## RECORDS PROVIDED:
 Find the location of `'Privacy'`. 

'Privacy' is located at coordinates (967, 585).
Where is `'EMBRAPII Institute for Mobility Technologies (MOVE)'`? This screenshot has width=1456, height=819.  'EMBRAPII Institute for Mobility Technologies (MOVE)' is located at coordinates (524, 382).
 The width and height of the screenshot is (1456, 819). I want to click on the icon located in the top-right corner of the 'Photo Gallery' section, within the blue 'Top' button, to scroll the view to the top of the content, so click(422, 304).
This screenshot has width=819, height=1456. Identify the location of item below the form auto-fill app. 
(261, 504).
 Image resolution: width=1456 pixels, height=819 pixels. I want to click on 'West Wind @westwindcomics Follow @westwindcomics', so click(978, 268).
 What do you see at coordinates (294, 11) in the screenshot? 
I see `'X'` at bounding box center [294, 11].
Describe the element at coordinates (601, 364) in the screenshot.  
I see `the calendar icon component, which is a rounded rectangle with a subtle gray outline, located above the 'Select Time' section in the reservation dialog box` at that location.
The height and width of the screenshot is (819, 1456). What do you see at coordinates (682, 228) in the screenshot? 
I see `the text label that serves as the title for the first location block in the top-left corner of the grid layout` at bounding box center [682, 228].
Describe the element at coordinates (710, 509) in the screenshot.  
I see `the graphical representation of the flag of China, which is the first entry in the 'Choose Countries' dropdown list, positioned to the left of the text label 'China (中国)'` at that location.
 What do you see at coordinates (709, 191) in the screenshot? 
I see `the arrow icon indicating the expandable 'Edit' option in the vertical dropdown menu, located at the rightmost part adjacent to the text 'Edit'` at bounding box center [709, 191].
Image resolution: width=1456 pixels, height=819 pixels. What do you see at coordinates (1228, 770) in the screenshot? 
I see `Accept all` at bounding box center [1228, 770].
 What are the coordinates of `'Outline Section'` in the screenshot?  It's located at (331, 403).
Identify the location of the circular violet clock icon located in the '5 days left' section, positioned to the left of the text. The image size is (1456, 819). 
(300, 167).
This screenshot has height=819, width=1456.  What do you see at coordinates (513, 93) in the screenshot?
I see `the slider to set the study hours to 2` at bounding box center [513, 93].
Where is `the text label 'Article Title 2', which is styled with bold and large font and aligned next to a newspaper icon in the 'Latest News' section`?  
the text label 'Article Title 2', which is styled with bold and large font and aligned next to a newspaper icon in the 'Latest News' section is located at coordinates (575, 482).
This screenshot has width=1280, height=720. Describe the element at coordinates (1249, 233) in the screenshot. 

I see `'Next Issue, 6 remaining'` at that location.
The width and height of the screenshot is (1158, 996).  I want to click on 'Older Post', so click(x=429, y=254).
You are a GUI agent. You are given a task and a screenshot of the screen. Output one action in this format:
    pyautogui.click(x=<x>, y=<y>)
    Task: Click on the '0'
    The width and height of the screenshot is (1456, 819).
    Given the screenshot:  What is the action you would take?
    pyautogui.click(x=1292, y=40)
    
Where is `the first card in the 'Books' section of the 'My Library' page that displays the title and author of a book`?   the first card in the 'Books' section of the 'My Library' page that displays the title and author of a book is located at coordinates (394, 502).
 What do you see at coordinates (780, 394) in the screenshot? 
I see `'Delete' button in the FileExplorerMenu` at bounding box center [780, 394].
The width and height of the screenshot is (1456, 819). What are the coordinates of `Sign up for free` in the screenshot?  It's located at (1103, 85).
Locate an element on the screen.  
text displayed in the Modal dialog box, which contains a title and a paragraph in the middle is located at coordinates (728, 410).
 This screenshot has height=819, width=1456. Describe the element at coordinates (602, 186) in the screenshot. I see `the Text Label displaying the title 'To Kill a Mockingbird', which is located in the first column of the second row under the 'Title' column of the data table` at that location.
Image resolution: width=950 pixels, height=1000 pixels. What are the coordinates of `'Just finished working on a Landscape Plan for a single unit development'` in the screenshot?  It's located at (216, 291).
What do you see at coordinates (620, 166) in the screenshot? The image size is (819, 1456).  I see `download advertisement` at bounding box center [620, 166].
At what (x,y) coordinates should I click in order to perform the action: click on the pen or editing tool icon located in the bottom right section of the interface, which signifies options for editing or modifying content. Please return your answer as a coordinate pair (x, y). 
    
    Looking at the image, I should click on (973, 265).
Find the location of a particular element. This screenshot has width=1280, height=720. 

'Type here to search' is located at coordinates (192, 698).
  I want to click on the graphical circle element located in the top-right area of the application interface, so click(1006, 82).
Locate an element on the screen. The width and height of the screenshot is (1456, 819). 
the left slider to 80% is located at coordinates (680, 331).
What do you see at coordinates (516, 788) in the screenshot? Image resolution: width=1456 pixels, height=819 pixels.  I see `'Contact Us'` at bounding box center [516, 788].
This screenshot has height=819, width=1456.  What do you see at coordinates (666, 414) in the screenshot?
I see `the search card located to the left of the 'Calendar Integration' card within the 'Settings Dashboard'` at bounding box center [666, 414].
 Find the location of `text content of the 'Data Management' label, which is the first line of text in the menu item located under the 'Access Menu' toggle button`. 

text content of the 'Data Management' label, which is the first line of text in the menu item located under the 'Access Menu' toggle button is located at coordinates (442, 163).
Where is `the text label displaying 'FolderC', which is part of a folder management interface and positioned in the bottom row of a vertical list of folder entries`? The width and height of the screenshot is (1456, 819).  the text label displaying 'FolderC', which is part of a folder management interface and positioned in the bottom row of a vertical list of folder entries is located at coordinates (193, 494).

## GOAL OF THE EXERCISE:
Copy out the rows starting with the line that contains "Image resolution: width=1456 pixels, height=819 pixels. What" and going on through the line that contains "center [513, 93].", word for word.

## RESULT BELOW:
Image resolution: width=1456 pixels, height=819 pixels. What do you see at coordinates (1228, 770) in the screenshot? 
I see `Accept all` at bounding box center [1228, 770].
 What are the coordinates of `'Outline Section'` in the screenshot?  It's located at (331, 403).
Identify the location of the circular violet clock icon located in the '5 days left' section, positioned to the left of the text. The image size is (1456, 819). 
(300, 167).
This screenshot has height=819, width=1456.  What do you see at coordinates (513, 93) in the screenshot?
I see `the slider to set the study hours to 2` at bounding box center [513, 93].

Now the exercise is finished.